(Provided data begins)

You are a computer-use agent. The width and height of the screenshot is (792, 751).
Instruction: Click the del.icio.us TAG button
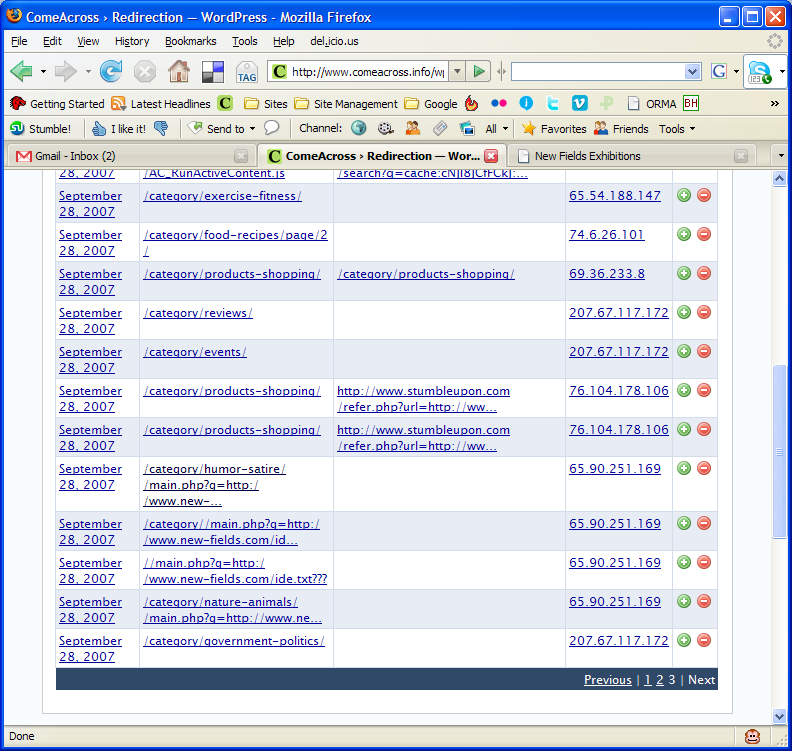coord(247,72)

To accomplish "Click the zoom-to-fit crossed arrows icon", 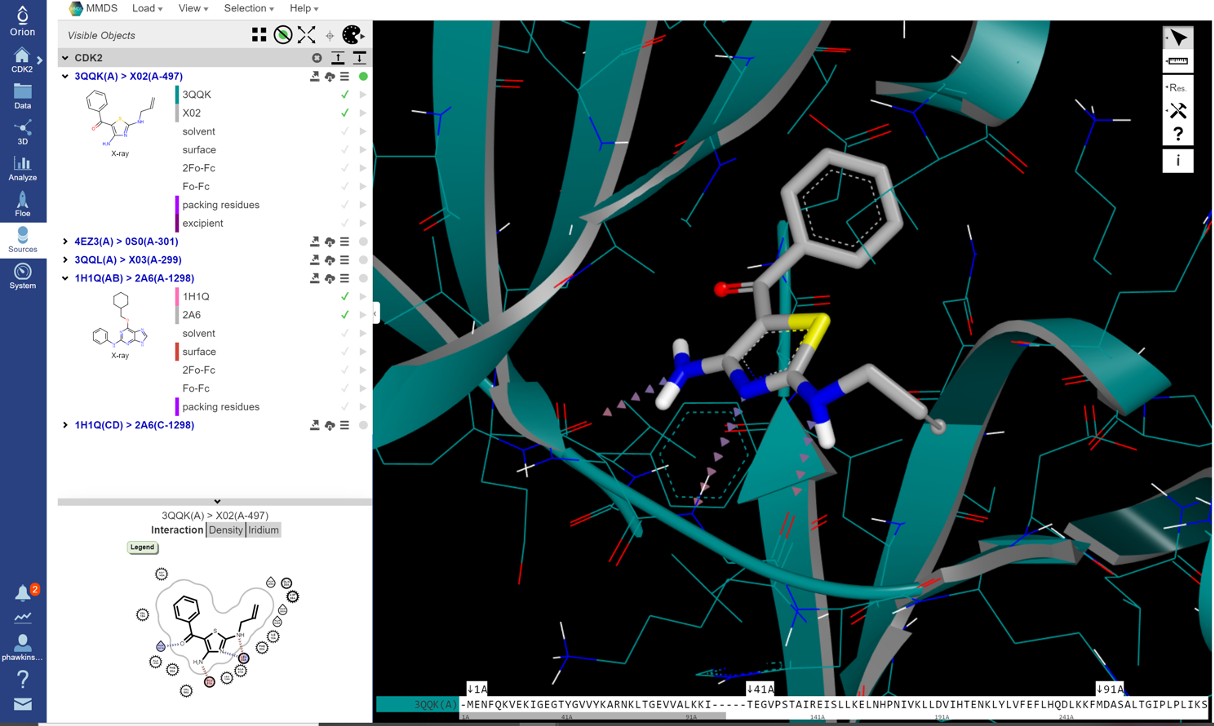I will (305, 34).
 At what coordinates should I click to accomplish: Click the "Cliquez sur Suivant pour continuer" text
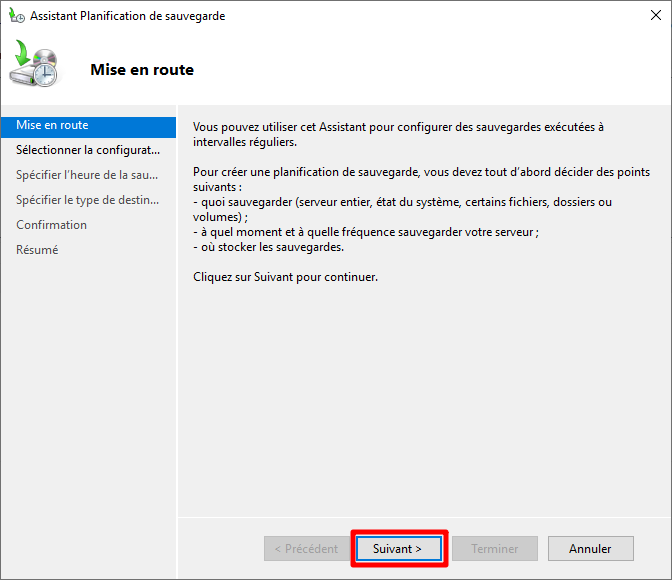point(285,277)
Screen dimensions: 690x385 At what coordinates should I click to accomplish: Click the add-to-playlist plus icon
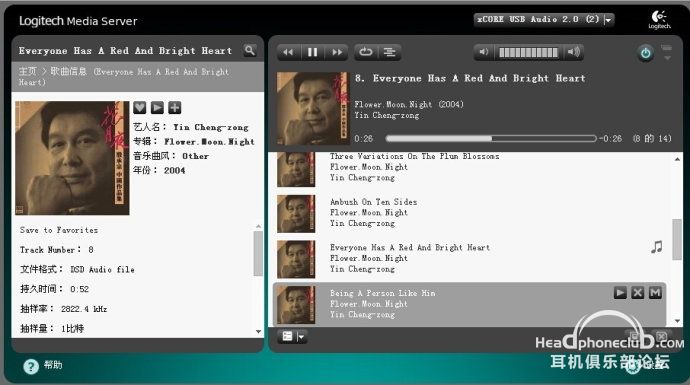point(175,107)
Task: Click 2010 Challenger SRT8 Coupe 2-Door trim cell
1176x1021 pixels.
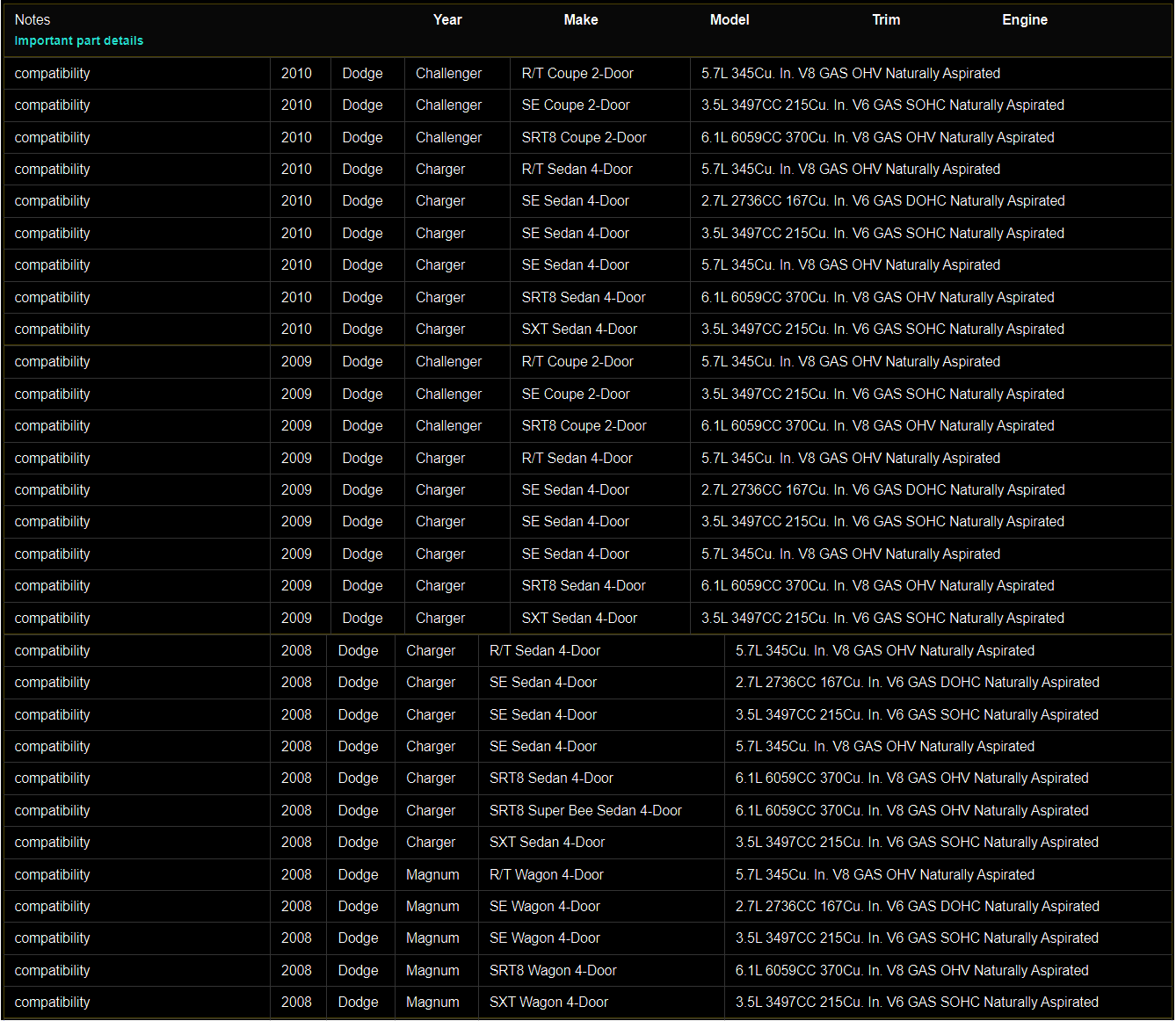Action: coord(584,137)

(Provided data ends)
(Provided data begins)

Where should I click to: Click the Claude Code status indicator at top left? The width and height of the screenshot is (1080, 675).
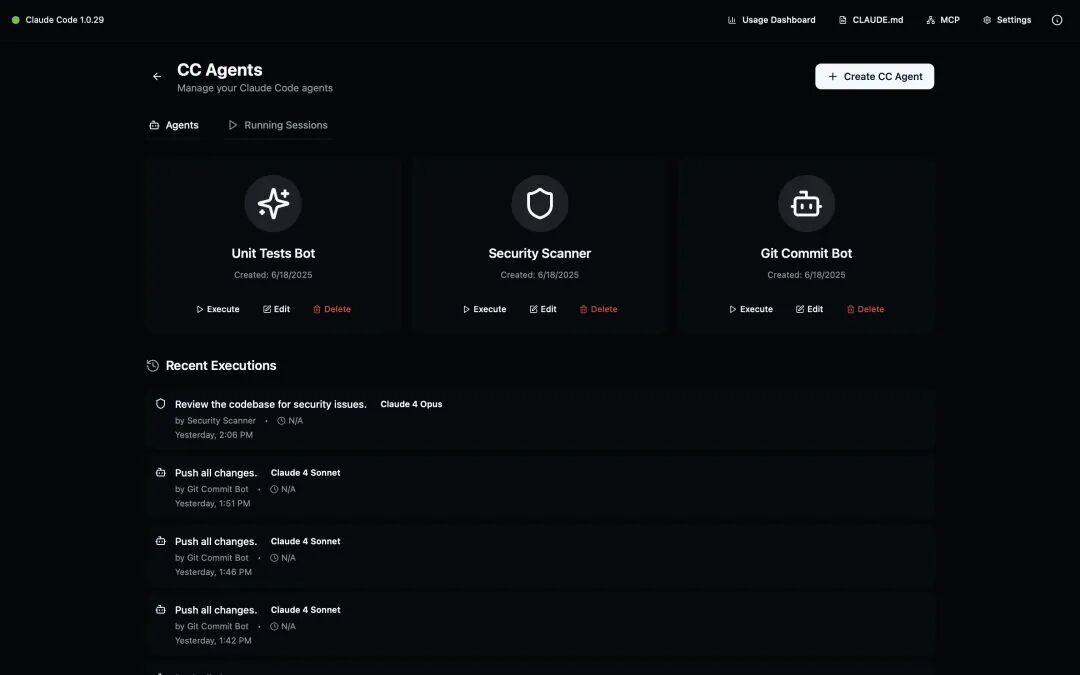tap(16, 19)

(Provided data ends)
(Provided data begins)

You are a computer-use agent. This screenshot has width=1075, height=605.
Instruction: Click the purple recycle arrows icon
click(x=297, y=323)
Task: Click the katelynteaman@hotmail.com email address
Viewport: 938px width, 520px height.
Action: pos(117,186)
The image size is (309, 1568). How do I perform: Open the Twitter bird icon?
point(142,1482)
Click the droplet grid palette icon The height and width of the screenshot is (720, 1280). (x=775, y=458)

(Provided data ends)

**The task:** Pull out every line of the entries that includes the word "agent".

**Solution to the problem:**
You are a computer-use agent. The width and height of the screenshot is (792, 751).
You are a computer-use agent. This screenshot has width=1075, height=605.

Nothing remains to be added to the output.